On multi-GPU systems, the Triton server uses peer to peer memory copy to transfer data between different GPUs whenever this feature is available, i.e., cudaDeviceCanAccessPeer() returns true.

However, on bare-metal Linux systems with PCIe topology, IOMMU-enabled peer to peer memory copy is not supported (https://docs.nvidia.com/cuda/cuda-c-programming-guide/index.html#iommu-on-linux)

and it is recommended that IOMMU be set to passthrough (by setting the Linux kernel parameter iommu=pt) when IOMMU is enabled.

The following are the steps to set IOMMU to passthrough in GRUB:

  1. Run the following command and check if it displays any output. If the command produces output, it indicates that IOMMU is enabled, and you should follow the steps below. If there is no output, no further action is required.

    dmesg | grep -e DMAR -e IOMMU
    
  2. Check if IOMMU is set to passthrough by running the following command.

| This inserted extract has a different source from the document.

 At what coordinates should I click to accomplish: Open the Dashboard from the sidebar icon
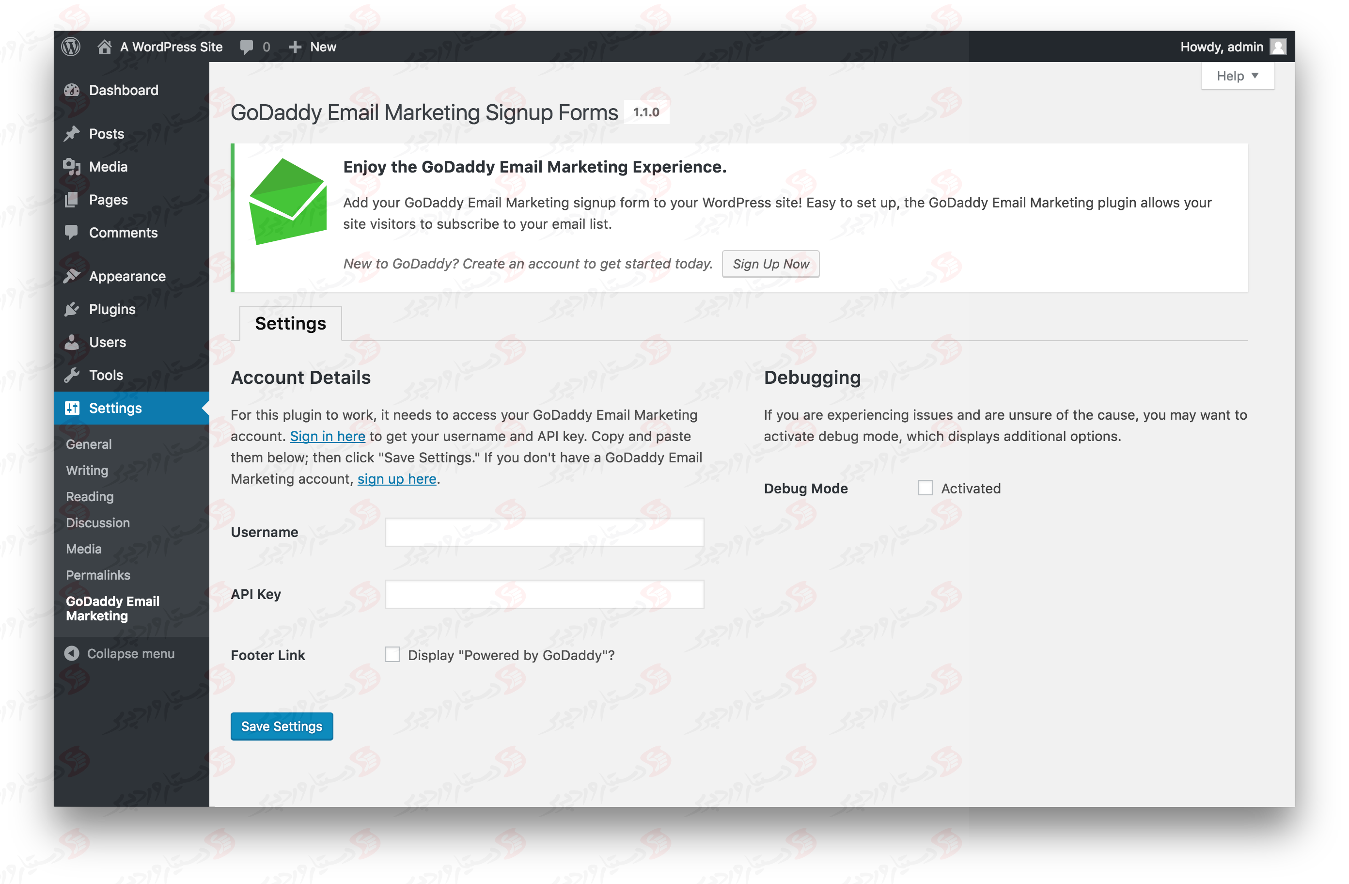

If the command produces output, this means IOMMU is already set to passthrough, and no further action is required.

    If there is no output, follow the steps below:

    dmesg | grep -i -e iommu=pt -e iommu.*passthrough
    
  3. Open /etc/default/grub file for edit and add iommu=pt to GRUB_CMDLINE_LINUX option:

    e.g.,
    
    .....
    
    GRUB_CMDLINE_LINUX="crashkernel=auto quiet iommu=pt"
    
    .....
    
  4. Use grub-mkconfig or grub2-mkconfig based on the system’s OS to generate configuration file:

    • On systems with BIOS:

      grub-mkconfig -o /boot/grub2/grub.cfg #on ubuntu, debian
      
      grub2-mkconfig -o /boot/grub2/grub.cfg #on centos, rockylinux
      
    • On systems with UEFI:

      grub-mkconfig -o /boot/efi/EFI/<os_name>/grub.cfg #on ubuntu, debian
      
      grub2-mkconfig -o /boot/efi/EFI/<os_name>/grub.cfg #on centos,
      rockylinux
      
      #replace <os_name> by ubuntu, centos, debian, or rocky
      
  5. On ubuntu and debian, may need to install grub-mkconfig via:

    apt install grub-common
    
  6. Reboot the system:

    systemctl reboot
    
  7. Verify that IOMMU is set to passthrough using Step 2.